Self-entrepreneurship: becoming the protagonists of our own lives

To tackle this complexity, the educational approach of the Fondazione Mondo Digitale begins with a shift in perspective:

it is not merely a matter of developing technical skills, but of fostering self-entrepreneurship. “It is not the entrepreneurship of creating a product, but the entrepreneurship of ourselves. Therefore, we must be entrepreneurs of our own lives”. An education, therefore, that aims to enable every person to find their way, make choices and evolve. Not to adapt passively to change, but to actively shape one’s own life path.

The personal ecosystem: seven spheres for understanding oneself

At the heart of the presentation is the personal ecosystem model: an integrated view of the person as a dynamic system, composed of multiple interconnected dimensions.

It starts with the mind-body duality, which includes knowledge, emotions, obstacles and limiting beliefs.

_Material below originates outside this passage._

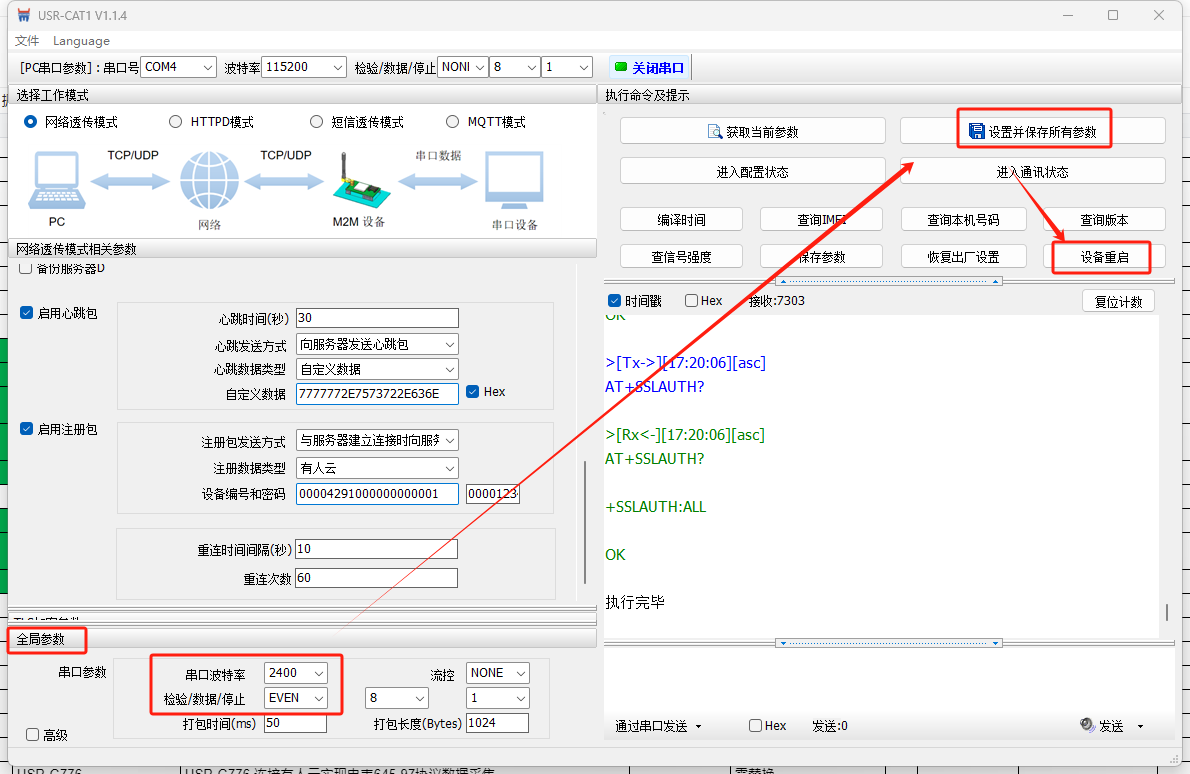Disable the 时间戳 checkbox
Image resolution: width=1190 pixels, height=774 pixels.
point(614,301)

But the individual is also shaped by their surroundings:

  • Relationships, because “without relationships we get nowhere”
  • Social and cultural context, where values and opportunities are formed
  • Environment and planet, which directly influence our well-being and our choices

From this perspective, education must lead to greater awareness of these dimensions and how they intertwine.

From model to tool: the Personal Ecosystem Canvas

This vision translates into a practical tool: the Personal Ecosystem Canvas, already used in schools and career guidance programmes. The Canvas enables students to reflect on two key questions: who I am today and who I want to become. Through guided work, students identify obstacles, aspirations, motivations and values. This is not an abstract exercise, but a process of career-oriented self-awareness, which can be integrated into school-to-work training programmes, educational activities and coaching programmes.

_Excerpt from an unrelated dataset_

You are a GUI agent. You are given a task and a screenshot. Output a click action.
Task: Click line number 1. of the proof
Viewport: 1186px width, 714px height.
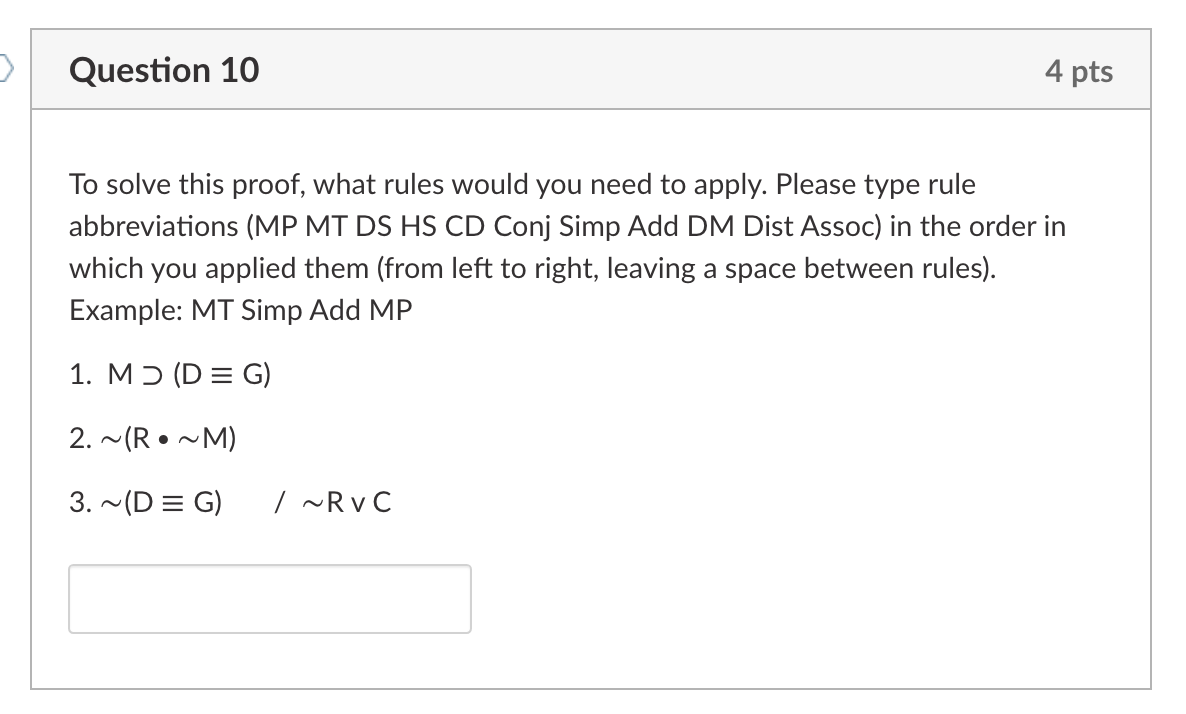80,374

Life skills: beyond the lecture

In his dialogue with students, Molina highlighted a crucial point: traditional study is no longer enough if it remains confined to classroom teaching. “We need to study life skills: communication, creativity, critical thinking... leadership, problem-solving.” Alongside skills, values play a central role: “Respect and caring for others is fundamental... doing good for others is good for ourselves.” The aim is a well-rounded education, capable of developing not only practical skills, but also responsibility, empathy and vision.

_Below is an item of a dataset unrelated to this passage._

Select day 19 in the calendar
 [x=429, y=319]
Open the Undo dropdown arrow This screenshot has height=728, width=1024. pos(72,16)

Restoring the future: educating for hope

Faced with a worrying statistic – many young people say they cannot see a future for themselves – Molina reiterated the deepest purpose of education: restoring the right to dream. Not illusions, but concrete possibilities. Not simplifications, but tools to navigate complexity. An education that allows young people not only to understand the world, but also to marvel and be “enchanted”, higher levels of human experience that give meaning to the journey of growth.

From vision to action

The message is clear: education today means integrating knowledge, skills and values into a systemic view of the individual. The Foundation’s projects are also moving in this direction, where tools such as the Canvas can interact with new educational technologies and generative coaching models, as in the Arin project, to guide students and citizens along more conscious, inclusive and future-oriented paths.